У нее было тонкое, как у мадонны, личико, точеный носик и губы свежие, словно розовые лепестки. В удлиненных серых глазах, прикрытых красиво изогнутыми ресницами, вспыхивали лукавые искорки.
Озабоченно глядя на мать — Матильда сидела совершенно неподвижно, — Барбара медленно шла по скошенной лужайке. При каждом шаге она высоко подымала ноги, сгибая их в коленях, как бы отрываясь от земли, словно горячая лошадка, которая радуется силе и грации своих движений. Она не шла, а взмывала ввысь. Казалось, человек, который миллионы лет назад принял вертикальное положение, наконец-то довел до совершенства свою способность ходить на двух ногах.
«А я уже не могла представить себе поезд, который привезет его домой. И вот он возвращается. Через минуту он будет рядом со мной», — думала Матильда, стоя на вокзале. Плечи ее беспомощно поникли. Ее мучила мысль, что Уэстон ожидает встретить ее такой, какой она была до войны.
Он все еще стоял у окна, когда поезд подошел к перрону. Его тоже одолевали мучительные мысли, он боялся причинить боль Матильде — ведь все личное, а вместе с ним и любовь к жене, давно угасло в нем.
Матильде пришлось прислониться к фонарю, у нее потемнело в глазах.
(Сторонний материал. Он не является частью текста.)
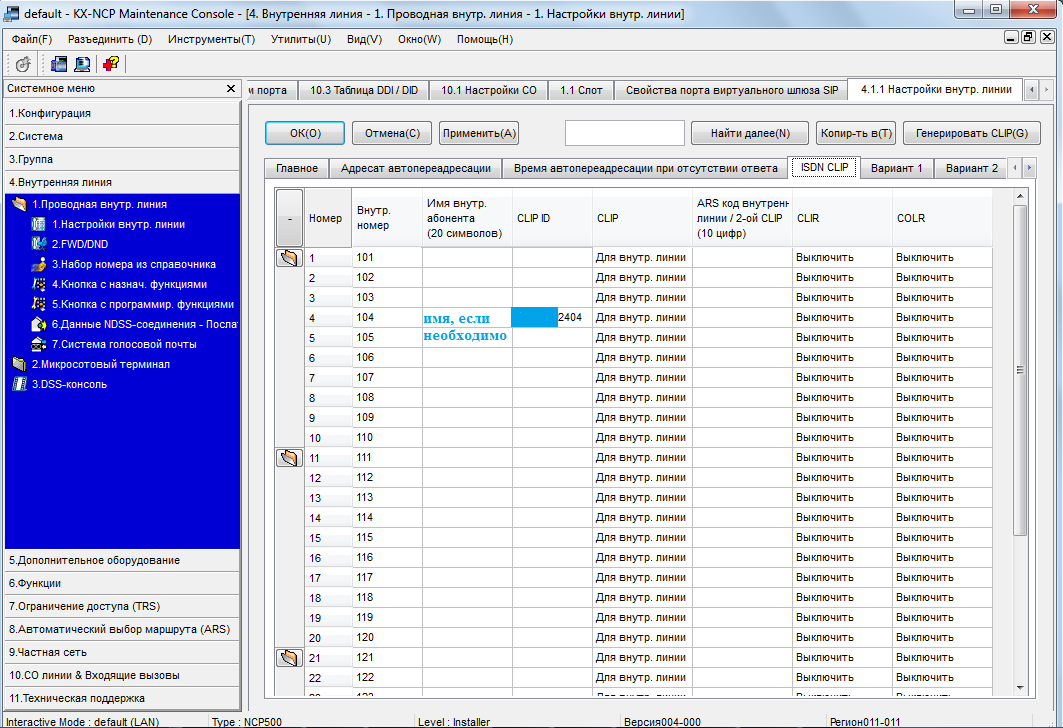The width and height of the screenshot is (1063, 728).
Task: Toggle CLIP setting for extension 108
Action: [x=641, y=397]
Когда она снова пришла в себя, она увидела лишь электровоз, покрытый густой пылью, и подумала: «Ну что ж, у него прелестная дочь и любимая работа». Спустя несколько секунд она различила Уэстона в толпе пассажиров; в первый момент его лицо показалось ей до жути чужим и нереальным, словно она увидела его во сне.
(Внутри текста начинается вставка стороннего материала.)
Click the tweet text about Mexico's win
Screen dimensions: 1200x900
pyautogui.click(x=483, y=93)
Потом Матильда взглянула на Барбару и сказала:
— Вот твой папа.
Она не решалась пойти ему навстречу, боясь, что упадет.
Барбара, которая либо ходила чрезвычайно медленно, либо носилась как вихрь по саду, пошла к отцу своей особенной походкой, так, словно сам процесс хождения являлся необычайно радостным событием. Улыбнувшись, Барбара сказала:
— Папа.
Не так давно, в поезде, Уэстон думал о Барбаре и о том, что ей уже исполнилось двенадцать. Но он помнил только шестилетнюю Барбару, такую, какой оставил ее в сентябре 1939 года; прощаясь с ним, она проводила его до калитки. Теперь перед Уэстоном предстала высокая девочка с женственной фигуркой и с юной, явственно обозначавшейся грудью. Неожиданно Уэстон почувствовал толчок в сердце — его затопила волна счастья. Эта первая секунда встречи с дочерью навсегда определила его отношение к ней: любовь Уэстона к Барбаре граничила со слепым обожанием.